··· 提供資料

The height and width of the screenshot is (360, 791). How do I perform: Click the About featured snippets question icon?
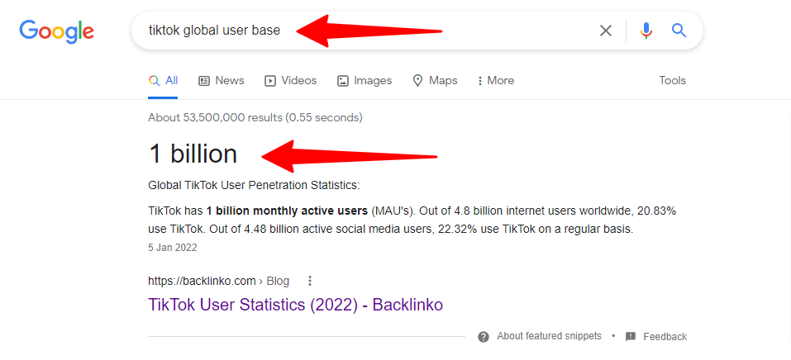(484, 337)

······
··· 提供資料

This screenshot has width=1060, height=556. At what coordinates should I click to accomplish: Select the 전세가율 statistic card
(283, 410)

······
··· 提供資料

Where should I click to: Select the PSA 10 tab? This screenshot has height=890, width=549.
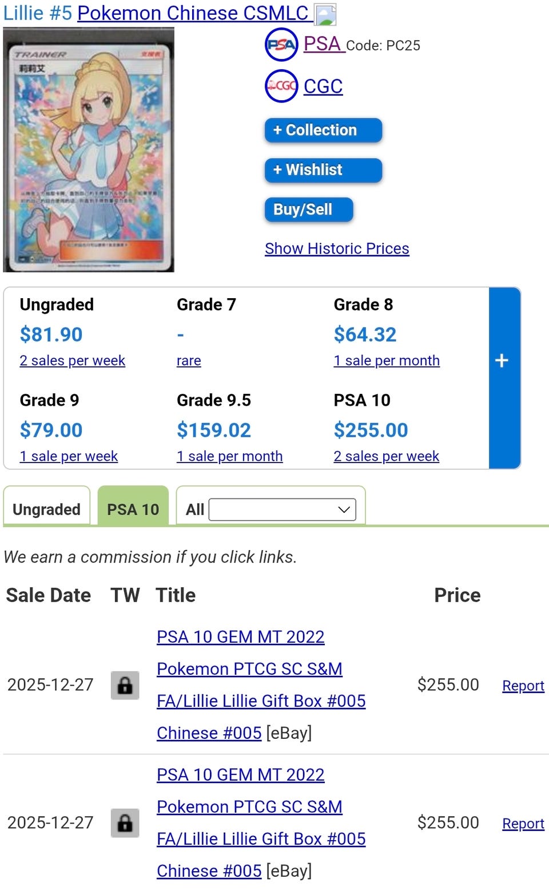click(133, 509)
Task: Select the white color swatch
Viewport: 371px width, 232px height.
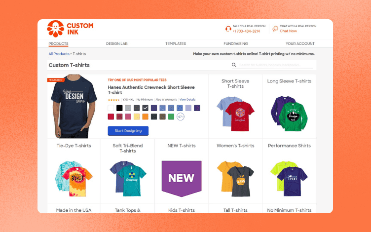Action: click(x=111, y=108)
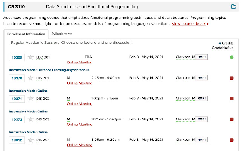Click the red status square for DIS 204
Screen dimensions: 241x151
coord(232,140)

······

## 課題の内容
上の記録のうち、「Where should I」を含む行で始まり「coord(232,140)」を含む行で終わる部分を、一字一句そのまま書き写してください。画像は省いてください。

## 以下解答
Where should I click to: Select the PSA 10 tab? This screenshot has height=890, width=549.
click(133, 509)
Task: Select the white color swatch
Viewport: 371px width, 232px height.
Action: click(x=111, y=108)
Click the red status square for DIS 204
Screen dimensions: 241x151
coord(232,140)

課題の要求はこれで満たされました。